● **Data shown**
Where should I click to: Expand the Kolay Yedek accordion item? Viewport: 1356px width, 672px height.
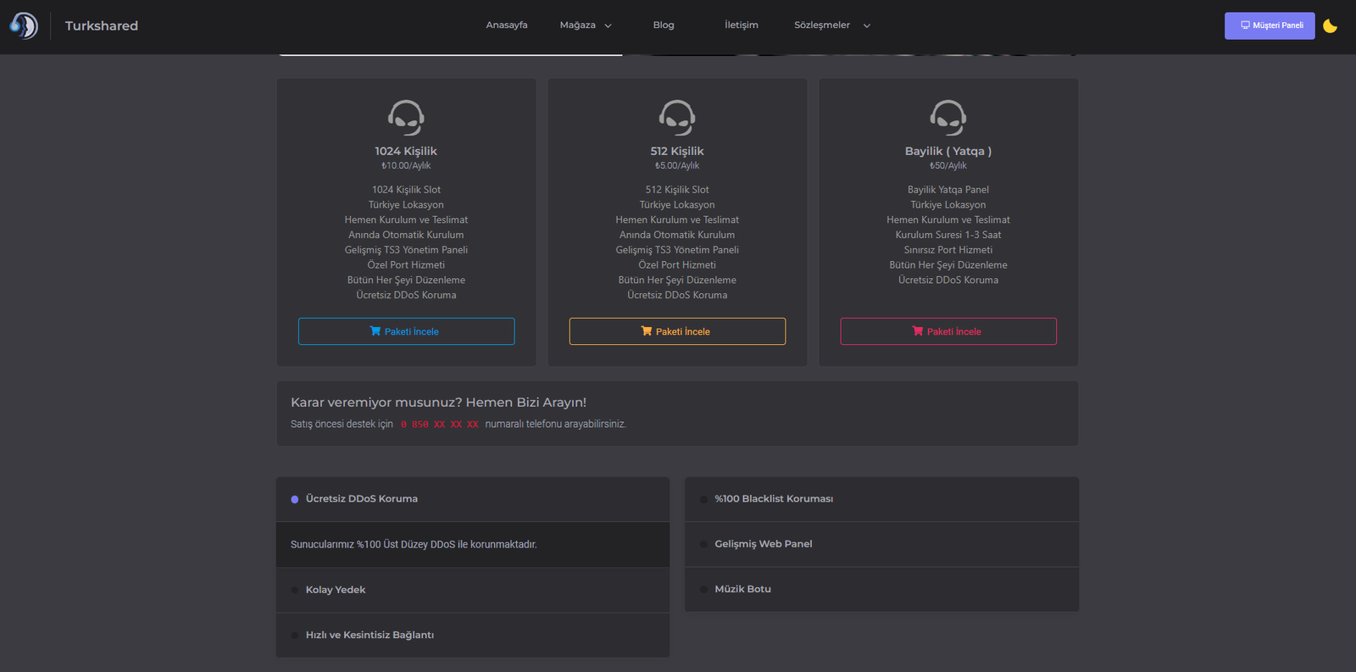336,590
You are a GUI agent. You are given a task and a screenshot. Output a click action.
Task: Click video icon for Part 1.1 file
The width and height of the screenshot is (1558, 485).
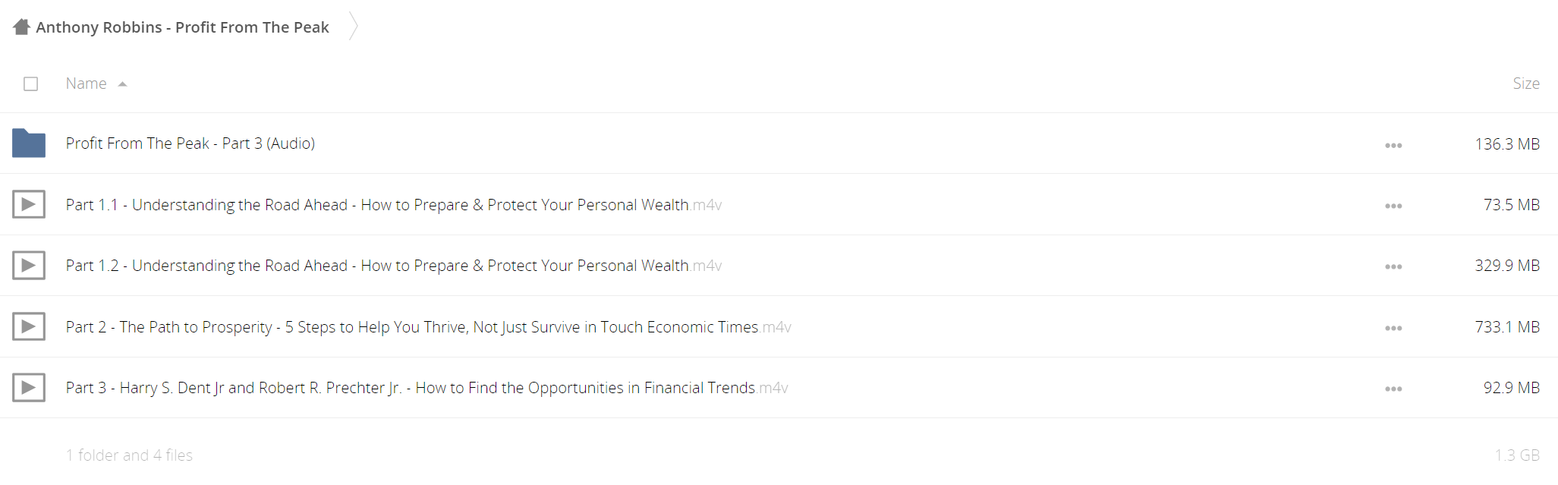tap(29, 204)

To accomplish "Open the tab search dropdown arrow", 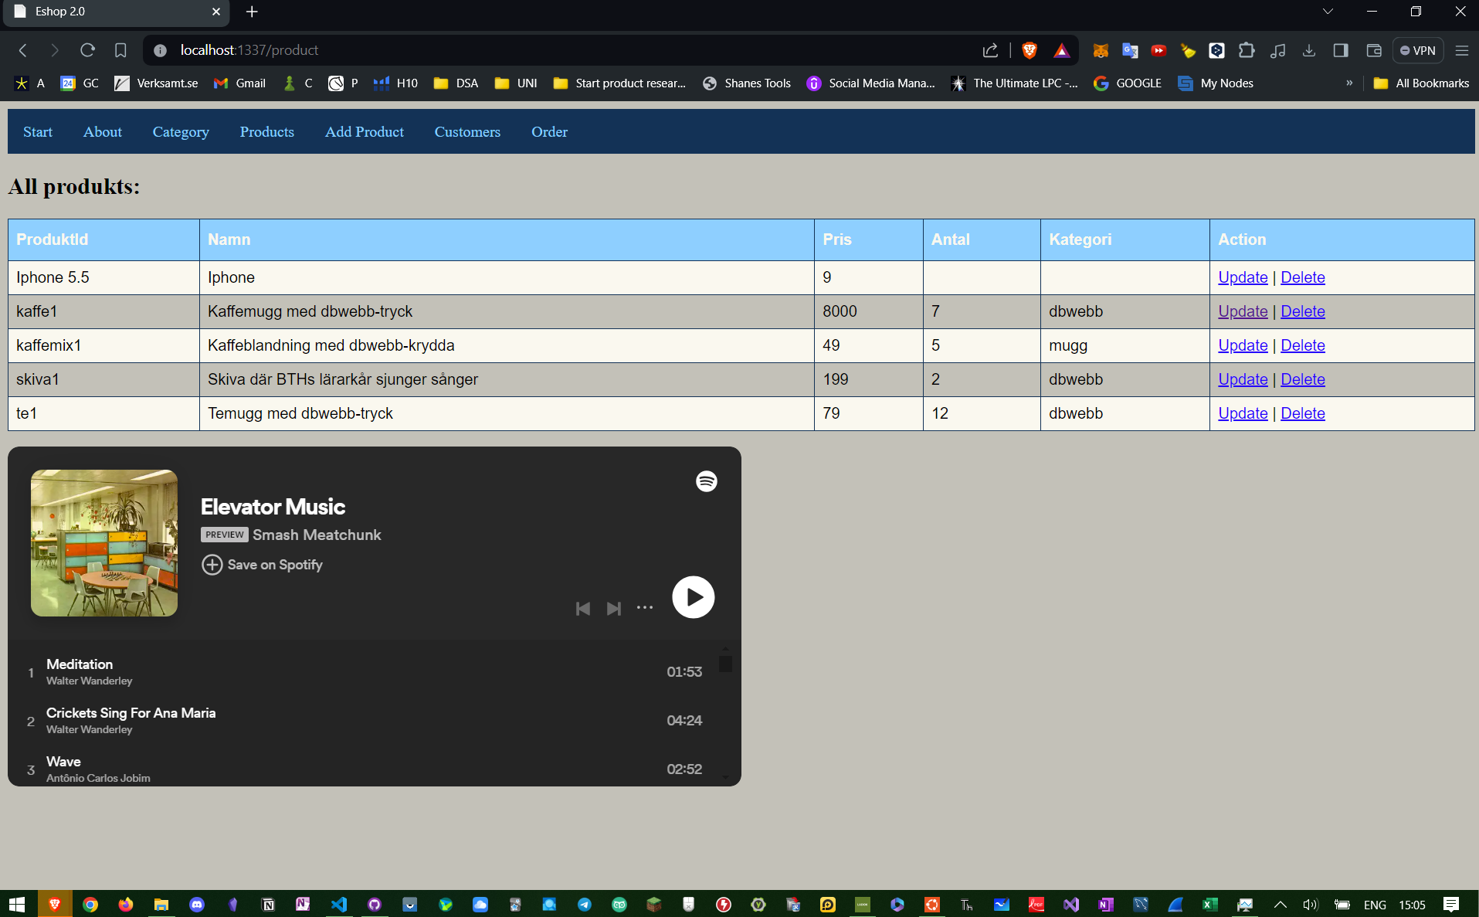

● **Work to be completed**
Repeat only the lines from the line with "You are a GUI" to the end of the entries, including both the first and the last line, and drop every picture.

● **Answer to this problem**
You are a GUI agent. You are given a task and a screenshot. Output a click action.
Task: Click video icon for Part 1.1 file
The width and height of the screenshot is (1558, 485).
tap(29, 204)

To accomplish "Open the tab search dropdown arrow", 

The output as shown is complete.